Filebeat send snippet of xml

Hey! im a new in ELK stack, and I have a issue trying to send a xml to Logstash.

The xml I want to send is more than 280k lines, but im only interested in send from one xpath to the end of the file.

How should I configure my filebeats.input in order to achieve this?

filebeat.inputs:
  - type: filestream
    id: my-filestream-id
    enabled: true
    paths:
      - /home/ansible/ansible_openscap/oscap-reports/*.xml

    parsers:
      - multiline:
          type: pattern
          pattern: '^<\?xml*'
          flush_pattern: '^[\S]*<\/Benchmark>'
          negate: true
          match: after
          max_lines: 100000000000000
        close_eof: true

At the moment it looks something like that, I manage to send a good section of the xml file, but not the entire one, I was able to seen this via Logstash output.

I also need to process some idref, and other tags inside some xpaths.

Thanks!

Hi Keldane!

As I understand you are interested in a few xpaths from your xml. Filebeat multiline does not seem to be very promising to handle this.
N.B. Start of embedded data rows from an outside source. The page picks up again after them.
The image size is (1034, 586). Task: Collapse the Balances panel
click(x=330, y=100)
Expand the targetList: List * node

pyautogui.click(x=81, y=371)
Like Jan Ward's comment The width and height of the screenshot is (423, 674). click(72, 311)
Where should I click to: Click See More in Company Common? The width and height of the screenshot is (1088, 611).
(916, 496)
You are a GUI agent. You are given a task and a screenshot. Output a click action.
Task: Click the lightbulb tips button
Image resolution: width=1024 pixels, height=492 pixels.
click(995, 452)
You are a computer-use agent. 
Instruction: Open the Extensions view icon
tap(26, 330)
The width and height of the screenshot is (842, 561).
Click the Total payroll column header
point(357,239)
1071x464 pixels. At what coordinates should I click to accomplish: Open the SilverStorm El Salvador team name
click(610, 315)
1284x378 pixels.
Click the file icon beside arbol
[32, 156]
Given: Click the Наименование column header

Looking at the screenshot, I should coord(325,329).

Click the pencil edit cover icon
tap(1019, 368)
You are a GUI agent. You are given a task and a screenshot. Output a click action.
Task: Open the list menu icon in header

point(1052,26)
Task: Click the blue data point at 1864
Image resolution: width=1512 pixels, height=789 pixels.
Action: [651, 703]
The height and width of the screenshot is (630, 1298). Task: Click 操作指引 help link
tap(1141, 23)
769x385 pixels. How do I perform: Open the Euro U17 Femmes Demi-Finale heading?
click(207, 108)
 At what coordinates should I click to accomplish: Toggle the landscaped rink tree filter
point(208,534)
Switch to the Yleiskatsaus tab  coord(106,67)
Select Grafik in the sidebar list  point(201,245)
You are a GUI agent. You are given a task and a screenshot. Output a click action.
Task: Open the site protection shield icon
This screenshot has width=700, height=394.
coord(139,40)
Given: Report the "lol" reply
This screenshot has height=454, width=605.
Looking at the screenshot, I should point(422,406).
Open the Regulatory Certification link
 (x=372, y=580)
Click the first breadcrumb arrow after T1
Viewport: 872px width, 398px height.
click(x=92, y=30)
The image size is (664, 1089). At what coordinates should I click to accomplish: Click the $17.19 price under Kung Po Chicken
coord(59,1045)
Couldn't you send the complete file to logstash and handle the parsing in logstash using the xml filter?

That's the idea, but we have to use filebeat to send the file, we can't just send it over a scp to logstash.

Does one logfile always contain exactly one valid XML? I guess then you should just remove the flush_pattern you defined.
Otherwise can you share a minimal example of your logfile and the parts that you receive in logstash?

Im not very familiar to xml, but yeah, I think so.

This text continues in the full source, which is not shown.